Task to complete: Each line of the listing where "Given" appears should be reported.

Information supplied:

===

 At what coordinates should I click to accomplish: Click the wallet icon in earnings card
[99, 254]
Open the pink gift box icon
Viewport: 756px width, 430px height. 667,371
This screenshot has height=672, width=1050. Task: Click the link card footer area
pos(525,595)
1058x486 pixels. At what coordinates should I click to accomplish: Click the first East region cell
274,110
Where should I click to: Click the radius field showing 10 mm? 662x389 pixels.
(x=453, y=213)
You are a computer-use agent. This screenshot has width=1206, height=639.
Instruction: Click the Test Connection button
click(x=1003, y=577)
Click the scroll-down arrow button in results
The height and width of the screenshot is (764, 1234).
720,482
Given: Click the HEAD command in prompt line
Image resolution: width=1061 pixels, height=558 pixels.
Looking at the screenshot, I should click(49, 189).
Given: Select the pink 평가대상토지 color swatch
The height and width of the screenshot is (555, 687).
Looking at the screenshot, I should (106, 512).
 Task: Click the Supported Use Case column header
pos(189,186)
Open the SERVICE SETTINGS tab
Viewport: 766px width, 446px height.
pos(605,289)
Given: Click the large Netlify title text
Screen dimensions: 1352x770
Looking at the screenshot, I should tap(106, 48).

===

Written response:
Given: Click the HEAD command in prompt line
Given: Select the pink 평가대상토지 color swatch
Given: Click the large Netlify title text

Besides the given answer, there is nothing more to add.